# WHAT TO PRODUCE:
Copy the listing below, changing every "Locate an element on the screen" to "Find an element on the screen" and leaving everything else unchanged.
:::::
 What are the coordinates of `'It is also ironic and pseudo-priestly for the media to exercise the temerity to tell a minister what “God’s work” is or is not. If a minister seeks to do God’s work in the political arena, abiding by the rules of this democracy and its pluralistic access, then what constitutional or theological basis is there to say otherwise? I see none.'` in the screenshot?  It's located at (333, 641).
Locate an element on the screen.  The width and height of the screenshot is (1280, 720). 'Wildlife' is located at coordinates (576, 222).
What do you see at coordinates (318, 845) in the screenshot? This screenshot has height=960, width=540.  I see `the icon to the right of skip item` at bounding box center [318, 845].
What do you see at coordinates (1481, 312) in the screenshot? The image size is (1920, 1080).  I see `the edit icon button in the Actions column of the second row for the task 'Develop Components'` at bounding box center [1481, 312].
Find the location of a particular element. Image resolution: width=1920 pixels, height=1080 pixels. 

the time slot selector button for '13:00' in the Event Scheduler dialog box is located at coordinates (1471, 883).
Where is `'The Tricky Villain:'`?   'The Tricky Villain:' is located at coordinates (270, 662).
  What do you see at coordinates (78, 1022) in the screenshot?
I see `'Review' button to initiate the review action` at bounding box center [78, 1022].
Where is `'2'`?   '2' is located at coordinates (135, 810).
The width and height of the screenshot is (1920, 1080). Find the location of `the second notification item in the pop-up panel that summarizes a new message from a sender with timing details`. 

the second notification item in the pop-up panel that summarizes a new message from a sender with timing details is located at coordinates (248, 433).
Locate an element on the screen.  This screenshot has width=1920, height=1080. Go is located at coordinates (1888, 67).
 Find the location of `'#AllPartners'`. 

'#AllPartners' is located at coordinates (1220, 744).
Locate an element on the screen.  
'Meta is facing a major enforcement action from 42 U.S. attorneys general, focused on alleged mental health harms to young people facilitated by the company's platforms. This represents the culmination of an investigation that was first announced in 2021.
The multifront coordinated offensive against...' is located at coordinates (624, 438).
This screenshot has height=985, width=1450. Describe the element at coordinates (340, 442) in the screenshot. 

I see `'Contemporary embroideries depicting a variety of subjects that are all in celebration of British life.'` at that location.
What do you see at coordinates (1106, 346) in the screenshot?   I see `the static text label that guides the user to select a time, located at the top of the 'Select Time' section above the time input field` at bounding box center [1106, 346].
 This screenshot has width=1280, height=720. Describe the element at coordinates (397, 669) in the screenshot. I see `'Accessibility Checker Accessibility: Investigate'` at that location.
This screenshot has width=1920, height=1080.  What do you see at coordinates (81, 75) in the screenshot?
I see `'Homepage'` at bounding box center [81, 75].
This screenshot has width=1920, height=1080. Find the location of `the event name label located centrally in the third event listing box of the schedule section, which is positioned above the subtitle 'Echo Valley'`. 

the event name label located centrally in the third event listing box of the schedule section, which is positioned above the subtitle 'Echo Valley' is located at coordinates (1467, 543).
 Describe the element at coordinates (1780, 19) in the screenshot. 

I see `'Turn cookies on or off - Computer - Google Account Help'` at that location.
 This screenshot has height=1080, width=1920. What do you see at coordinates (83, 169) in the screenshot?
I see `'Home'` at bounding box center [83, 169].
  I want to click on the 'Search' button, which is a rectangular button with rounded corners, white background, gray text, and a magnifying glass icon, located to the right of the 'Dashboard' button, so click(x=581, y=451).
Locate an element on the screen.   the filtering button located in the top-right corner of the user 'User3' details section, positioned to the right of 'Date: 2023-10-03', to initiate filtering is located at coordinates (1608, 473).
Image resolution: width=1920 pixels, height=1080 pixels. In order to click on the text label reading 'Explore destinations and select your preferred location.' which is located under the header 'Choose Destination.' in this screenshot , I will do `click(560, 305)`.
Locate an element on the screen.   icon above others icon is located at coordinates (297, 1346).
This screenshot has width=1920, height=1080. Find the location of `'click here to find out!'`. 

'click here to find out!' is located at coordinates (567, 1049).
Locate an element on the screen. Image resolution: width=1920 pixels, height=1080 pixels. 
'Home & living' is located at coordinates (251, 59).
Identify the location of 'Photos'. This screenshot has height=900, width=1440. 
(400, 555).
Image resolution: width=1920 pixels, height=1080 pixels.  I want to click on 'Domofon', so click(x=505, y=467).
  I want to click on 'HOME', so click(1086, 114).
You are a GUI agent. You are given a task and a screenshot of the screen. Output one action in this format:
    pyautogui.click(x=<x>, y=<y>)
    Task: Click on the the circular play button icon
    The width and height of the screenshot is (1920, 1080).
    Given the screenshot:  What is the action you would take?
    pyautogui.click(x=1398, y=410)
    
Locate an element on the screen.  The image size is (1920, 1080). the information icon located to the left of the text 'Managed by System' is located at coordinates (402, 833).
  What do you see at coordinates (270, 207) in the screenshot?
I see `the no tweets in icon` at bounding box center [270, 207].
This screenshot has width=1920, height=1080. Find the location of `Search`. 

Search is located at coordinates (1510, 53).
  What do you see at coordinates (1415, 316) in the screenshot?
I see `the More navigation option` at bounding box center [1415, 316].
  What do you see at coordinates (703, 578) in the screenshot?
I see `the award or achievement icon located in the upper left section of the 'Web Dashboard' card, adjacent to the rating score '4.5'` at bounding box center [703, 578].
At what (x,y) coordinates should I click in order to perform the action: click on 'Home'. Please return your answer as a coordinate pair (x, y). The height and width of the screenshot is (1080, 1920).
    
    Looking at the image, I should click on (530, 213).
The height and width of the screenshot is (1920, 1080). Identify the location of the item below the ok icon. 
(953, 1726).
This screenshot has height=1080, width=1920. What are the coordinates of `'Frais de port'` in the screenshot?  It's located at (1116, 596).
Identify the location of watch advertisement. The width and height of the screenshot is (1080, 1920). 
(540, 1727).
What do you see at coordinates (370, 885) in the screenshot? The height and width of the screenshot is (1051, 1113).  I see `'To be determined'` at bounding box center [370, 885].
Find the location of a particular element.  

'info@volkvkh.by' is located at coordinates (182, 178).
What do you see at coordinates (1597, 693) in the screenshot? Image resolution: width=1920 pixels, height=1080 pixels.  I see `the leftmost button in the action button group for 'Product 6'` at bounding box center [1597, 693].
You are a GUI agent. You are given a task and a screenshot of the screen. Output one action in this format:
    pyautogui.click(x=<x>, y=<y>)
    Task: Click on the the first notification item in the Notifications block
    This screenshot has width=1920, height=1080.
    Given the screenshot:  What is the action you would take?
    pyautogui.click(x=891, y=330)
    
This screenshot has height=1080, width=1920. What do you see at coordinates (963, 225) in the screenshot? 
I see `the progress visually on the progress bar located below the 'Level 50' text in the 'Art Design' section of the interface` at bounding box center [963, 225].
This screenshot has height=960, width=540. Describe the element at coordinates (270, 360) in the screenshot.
:::::
# REPLY TO THE TASK:
 What are the coordinates of `'It is also ironic and pseudo-priestly for the media to exercise the temerity to tell a minister what “God’s work” is or is not. If a minister seeks to do God’s work in the political arena, abiding by the rules of this democracy and its pluralistic access, then what constitutional or theological basis is there to say otherwise? I see none.'` in the screenshot?  It's located at (333, 641).
Find an element on the screen.  The width and height of the screenshot is (1280, 720). 'Wildlife' is located at coordinates (576, 222).
What do you see at coordinates (318, 845) in the screenshot? This screenshot has height=960, width=540.  I see `the icon to the right of skip item` at bounding box center [318, 845].
What do you see at coordinates (1481, 312) in the screenshot? The image size is (1920, 1080).  I see `the edit icon button in the Actions column of the second row for the task 'Develop Components'` at bounding box center [1481, 312].
Find the location of a particular element. Image resolution: width=1920 pixels, height=1080 pixels. 

the time slot selector button for '13:00' in the Event Scheduler dialog box is located at coordinates (1471, 883).
Where is `'The Tricky Villain:'`?   'The Tricky Villain:' is located at coordinates (270, 662).
  What do you see at coordinates (78, 1022) in the screenshot?
I see `'Review' button to initiate the review action` at bounding box center [78, 1022].
Where is `'2'`?   '2' is located at coordinates (135, 810).
The width and height of the screenshot is (1920, 1080). Find the location of `the second notification item in the pop-up panel that summarizes a new message from a sender with timing details`. 

the second notification item in the pop-up panel that summarizes a new message from a sender with timing details is located at coordinates (248, 433).
Find an element on the screen.  This screenshot has width=1920, height=1080. Go is located at coordinates (1888, 67).
 Find the location of `'#AllPartners'`. 

'#AllPartners' is located at coordinates (1220, 744).
Find an element on the screen.  
'Meta is facing a major enforcement action from 42 U.S. attorneys general, focused on alleged mental health harms to young people facilitated by the company's platforms. This represents the culmination of an investigation that was first announced in 2021.
The multifront coordinated offensive against...' is located at coordinates (624, 438).
This screenshot has height=985, width=1450. Describe the element at coordinates (340, 442) in the screenshot. 

I see `'Contemporary embroideries depicting a variety of subjects that are all in celebration of British life.'` at that location.
What do you see at coordinates (1106, 346) in the screenshot?   I see `the static text label that guides the user to select a time, located at the top of the 'Select Time' section above the time input field` at bounding box center [1106, 346].
 This screenshot has width=1280, height=720. Describe the element at coordinates (397, 669) in the screenshot. I see `'Accessibility Checker Accessibility: Investigate'` at that location.
This screenshot has width=1920, height=1080.  What do you see at coordinates (81, 75) in the screenshot?
I see `'Homepage'` at bounding box center [81, 75].
This screenshot has width=1920, height=1080. Find the location of `the event name label located centrally in the third event listing box of the schedule section, which is positioned above the subtitle 'Echo Valley'`. 

the event name label located centrally in the third event listing box of the schedule section, which is positioned above the subtitle 'Echo Valley' is located at coordinates (1467, 543).
 Describe the element at coordinates (1780, 19) in the screenshot. 

I see `'Turn cookies on or off - Computer - Google Account Help'` at that location.
 This screenshot has height=1080, width=1920. What do you see at coordinates (83, 169) in the screenshot?
I see `'Home'` at bounding box center [83, 169].
  I want to click on the 'Search' button, which is a rectangular button with rounded corners, white background, gray text, and a magnifying glass icon, located to the right of the 'Dashboard' button, so click(x=581, y=451).
Find an element on the screen.   the filtering button located in the top-right corner of the user 'User3' details section, positioned to the right of 'Date: 2023-10-03', to initiate filtering is located at coordinates (1608, 473).
Image resolution: width=1920 pixels, height=1080 pixels. In order to click on the text label reading 'Explore destinations and select your preferred location.' which is located under the header 'Choose Destination.' in this screenshot , I will do `click(560, 305)`.
Find an element on the screen.   icon above others icon is located at coordinates (297, 1346).
This screenshot has width=1920, height=1080. Find the location of `'click here to find out!'`. 

'click here to find out!' is located at coordinates (567, 1049).
Find an element on the screen. Image resolution: width=1920 pixels, height=1080 pixels. 
'Home & living' is located at coordinates (251, 59).
Identify the location of 'Photos'. This screenshot has height=900, width=1440. 
(400, 555).
Image resolution: width=1920 pixels, height=1080 pixels.  I want to click on 'Domofon', so click(x=505, y=467).
  I want to click on 'HOME', so click(1086, 114).
You are a GUI agent. You are given a task and a screenshot of the screen. Output one action in this format:
    pyautogui.click(x=<x>, y=<y>)
    Task: Click on the the circular play button icon
    The width and height of the screenshot is (1920, 1080).
    Given the screenshot:  What is the action you would take?
    pyautogui.click(x=1398, y=410)
    
Find an element on the screen.  The image size is (1920, 1080). the information icon located to the left of the text 'Managed by System' is located at coordinates (402, 833).
  What do you see at coordinates (270, 207) in the screenshot?
I see `the no tweets in icon` at bounding box center [270, 207].
This screenshot has width=1920, height=1080. Find the location of `Search`. 

Search is located at coordinates (1510, 53).
  What do you see at coordinates (1415, 316) in the screenshot?
I see `the More navigation option` at bounding box center [1415, 316].
  What do you see at coordinates (703, 578) in the screenshot?
I see `the award or achievement icon located in the upper left section of the 'Web Dashboard' card, adjacent to the rating score '4.5'` at bounding box center [703, 578].
At what (x,y) coordinates should I click in order to perform the action: click on 'Home'. Please return your answer as a coordinate pair (x, y). The height and width of the screenshot is (1080, 1920).
    
    Looking at the image, I should click on (530, 213).
The height and width of the screenshot is (1920, 1080). Identify the location of the item below the ok icon. 
(953, 1726).
This screenshot has height=1080, width=1920. What are the coordinates of `'Frais de port'` in the screenshot?  It's located at (1116, 596).
Identify the location of watch advertisement. The width and height of the screenshot is (1080, 1920). 
(540, 1727).
What do you see at coordinates (370, 885) in the screenshot? The height and width of the screenshot is (1051, 1113).  I see `'To be determined'` at bounding box center [370, 885].
Find the location of a particular element.  

'info@volkvkh.by' is located at coordinates (182, 178).
What do you see at coordinates (1597, 693) in the screenshot? Image resolution: width=1920 pixels, height=1080 pixels.  I see `the leftmost button in the action button group for 'Product 6'` at bounding box center [1597, 693].
You are a GUI agent. You are given a task and a screenshot of the screen. Output one action in this format:
    pyautogui.click(x=<x>, y=<y>)
    Task: Click on the the first notification item in the Notifications block
    This screenshot has width=1920, height=1080.
    Given the screenshot:  What is the action you would take?
    pyautogui.click(x=891, y=330)
    
This screenshot has height=1080, width=1920. What do you see at coordinates (963, 225) in the screenshot? 
I see `the progress visually on the progress bar located below the 'Level 50' text in the 'Art Design' section of the interface` at bounding box center [963, 225].
This screenshot has height=960, width=540. Describe the element at coordinates (270, 360) in the screenshot.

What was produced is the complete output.